No topo da primeira folha do manuscrito, em caligrafia desenhada, surge o título da obra, sob o qual se inicia o texto do Auto pela fala do Anjo:

A santíssima trindade Ab eterno incriada Determinou criar tudo

E tudo formar do nada (vv. 01-04).

Na folha 18a, encontra-se uma distribuição de personagens e intérpretes, por ocasião da representação ocorrida em 1924, informação que se repete e se acrescenta mais adiante (folhas 69b, 70a e 70b).

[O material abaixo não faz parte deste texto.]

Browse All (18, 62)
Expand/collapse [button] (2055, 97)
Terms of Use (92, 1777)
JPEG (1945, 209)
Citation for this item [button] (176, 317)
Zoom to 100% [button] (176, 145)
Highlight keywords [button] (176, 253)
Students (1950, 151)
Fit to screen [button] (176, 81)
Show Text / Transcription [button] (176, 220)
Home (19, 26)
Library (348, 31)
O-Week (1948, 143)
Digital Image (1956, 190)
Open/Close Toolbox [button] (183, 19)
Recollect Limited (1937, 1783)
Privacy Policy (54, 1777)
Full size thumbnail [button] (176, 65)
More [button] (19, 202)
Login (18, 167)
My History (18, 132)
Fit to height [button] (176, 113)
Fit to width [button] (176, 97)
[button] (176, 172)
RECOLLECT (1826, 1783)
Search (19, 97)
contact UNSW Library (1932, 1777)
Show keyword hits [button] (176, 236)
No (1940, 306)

Ganha ainda particular relevo o facto de Salustiano Augusto Ovelheiro, “regrante” da comédia, relatar um episódio ocorrido durante a representação do Auto nesse ano:

Deu-se um grande barulho causado pelos de Brunhosinho ao meio da comédia. A Guarda Nacional Republicana de Cavalaria de Miranda do Douro e a de Infantaria de Bemposta acabaram com o barulho de imediato. Depois, no fim, quando os ocupados estavam a jantar os ditos acima com desafios de barra com o Jorge de Vila Chã pegaram-lhe à pancada, estando a Guarda também a jantar. Chegaram quatro ou cinco de Urrós e resistiram com os de Brunhosinho e quando a guarda veio já um dos de Brunhosinho tinha sete buracos na cabeça, sendo necessário a vinda do médico de Miranda (folha 70b).